Desconfío de las mujeres que te llaman “cariño” y no te quieren y de los hombres que te cogen la cintura sin invitación previa. Desperdiciar palabras me parece como dejar un grifo abierto: un dislate intolerable que puede inundar al vecino del cuarto. Palpar talles, un gesto de conquista tribal, de chulería de galán sobrado que vio de pequeño demasiadas comedias de Arturo Fernández.

Vuelvo al arranque.  “Cariño” suele ir acompañada de un gesto de rutina desprovisto de todo ídem, o de una entonación impaciente que roza el reproche: ¡cariñoooooooooo!

Luego está esa versión reducida,“cari”, tan cañí, tan de patio de vecinos, que adolece de cualquer sentimiento y te iguala con la Juani de la película. Un giro, digamos, poligonero que se ha extendido por todas las capas sociales y que puede evaporar toda la artillería erótica de un hombre (o una mujer) si se topa con la clásica neurótica que antes de fijarse en el perfume o las arrugas de la camisa escucha si la frase está bien compuesta, entonada y sin exceso de adverbios acabados en “mente”.

Todo esto viene a que observo de un tiempo a esta parte el avance de la vulgaridad como una ola imparable. Nos igualan por abajo, como ya hizo la LOGSE en su día en el sistema educativo. Que nadie se traumtice, es la máxima. Todos somos “cari”, y en la moda urbana he hecho interesantes hallazgos que no me moriré sin compartir con vosotros:

Situación: barrio de Malasaña (pomposamente llamado TRIBALL para darle su charme y alimentar la sensación de exclusividad entre los gafapasteros). Paseo con mi adolescente una de esas tardes en que se muestra cariñosa y me engancha del brazo para que hablemos (ella, mayormente, sin parar y casi a gritos). Le muestro las tiendas de modernuquis, algún edificio de arquitectura molona y, por supuesto, a las lumis que se ganan la vida en las aceras. Sin molestar a nadie, integradas en el paisaje local.

-Mira, chukina, esas mujeres son prostitutas. ¡Qué calor deben estar pasando!
-Pero si van vestidas como mis amigas y yo cuando nos arreglamos… responde sin un ápice de humor, realmente sorprendida por el hallazgo.

Me entra la risa y el resto del paseo, al que se nos une Minichuki, lo pasan tratando de adivinar, como en la fábula, sin son galgos o podencos. La enana, que va de sobradilla, señala a un grupo de quinceañeras con tops repretones y short estilo cinturón venido a más y dice: “esas son putis, fijo, hermana. Van como tú…”

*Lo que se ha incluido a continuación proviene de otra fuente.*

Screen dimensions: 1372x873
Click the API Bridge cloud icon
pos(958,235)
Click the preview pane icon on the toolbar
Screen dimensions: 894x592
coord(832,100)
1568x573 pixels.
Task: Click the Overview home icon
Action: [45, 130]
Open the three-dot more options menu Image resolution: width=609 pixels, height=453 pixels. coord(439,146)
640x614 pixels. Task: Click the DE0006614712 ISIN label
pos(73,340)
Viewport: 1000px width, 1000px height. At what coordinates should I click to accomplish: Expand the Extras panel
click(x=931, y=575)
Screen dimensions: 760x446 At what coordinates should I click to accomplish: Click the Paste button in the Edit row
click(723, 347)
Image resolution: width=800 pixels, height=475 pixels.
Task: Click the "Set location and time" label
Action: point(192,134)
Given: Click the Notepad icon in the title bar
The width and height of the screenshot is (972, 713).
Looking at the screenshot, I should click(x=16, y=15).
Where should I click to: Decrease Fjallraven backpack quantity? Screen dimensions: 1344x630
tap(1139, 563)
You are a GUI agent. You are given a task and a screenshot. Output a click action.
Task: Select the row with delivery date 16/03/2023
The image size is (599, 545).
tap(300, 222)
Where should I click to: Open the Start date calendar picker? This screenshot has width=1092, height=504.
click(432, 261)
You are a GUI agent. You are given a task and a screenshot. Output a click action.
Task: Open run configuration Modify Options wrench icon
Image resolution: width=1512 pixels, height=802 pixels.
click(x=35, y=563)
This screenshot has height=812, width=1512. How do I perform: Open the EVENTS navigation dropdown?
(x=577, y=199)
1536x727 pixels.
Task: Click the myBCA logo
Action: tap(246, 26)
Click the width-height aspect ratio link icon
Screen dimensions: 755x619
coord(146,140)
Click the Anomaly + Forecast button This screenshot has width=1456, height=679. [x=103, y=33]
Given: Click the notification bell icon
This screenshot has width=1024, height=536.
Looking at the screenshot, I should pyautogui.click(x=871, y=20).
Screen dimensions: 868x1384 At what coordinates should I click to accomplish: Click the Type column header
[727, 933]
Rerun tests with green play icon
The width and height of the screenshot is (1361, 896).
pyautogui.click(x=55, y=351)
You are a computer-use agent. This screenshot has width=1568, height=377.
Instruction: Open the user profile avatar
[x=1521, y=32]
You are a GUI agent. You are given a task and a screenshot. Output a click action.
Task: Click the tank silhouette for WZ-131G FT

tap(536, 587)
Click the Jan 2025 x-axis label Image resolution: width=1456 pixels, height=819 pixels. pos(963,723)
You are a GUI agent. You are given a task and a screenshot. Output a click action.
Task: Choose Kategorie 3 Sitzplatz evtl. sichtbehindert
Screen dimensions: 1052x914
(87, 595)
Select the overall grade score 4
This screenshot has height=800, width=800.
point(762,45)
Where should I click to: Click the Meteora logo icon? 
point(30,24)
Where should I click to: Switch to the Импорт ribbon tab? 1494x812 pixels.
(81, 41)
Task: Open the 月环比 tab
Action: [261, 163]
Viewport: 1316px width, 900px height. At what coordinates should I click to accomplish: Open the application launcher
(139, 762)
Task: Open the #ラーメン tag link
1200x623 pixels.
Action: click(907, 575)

Las putas, por lo general, llaman “cariño” a sus clientes. Y lo encuentro irreprochable si te vas a acostar a un desconocido a cambio de pasta. El domingo pasado leí con avidez la entrevista del EPS a una puta de 52 años, guapa y con cuerpazo, que aseguraba que desde que se sacó la carrera de sociología había subido sus tarifas de 120 a 200 euros por servicio. Sus clientes apreciaban, imagino, la cultura, la posibilidad de hablar de fenómenos sociales y del crack de Bankia after polvo. Era, en su discurso, el ejemplo de profesional del sexo que defiende su trabajo con inteligencia. Me gustó ella, aprecié su discurso no apto para moralistas ni sacerdotes de la doble o triple moral.

Me sobrecogí cuando, al final del texto, el periodista relata que la mujer se echa de súbito a llorar.

Me pregunté quién la llamará “cariño” gratis. Cuando despida al último cliente en la puerta de ese piso con sofá rojo y visillos de organdí.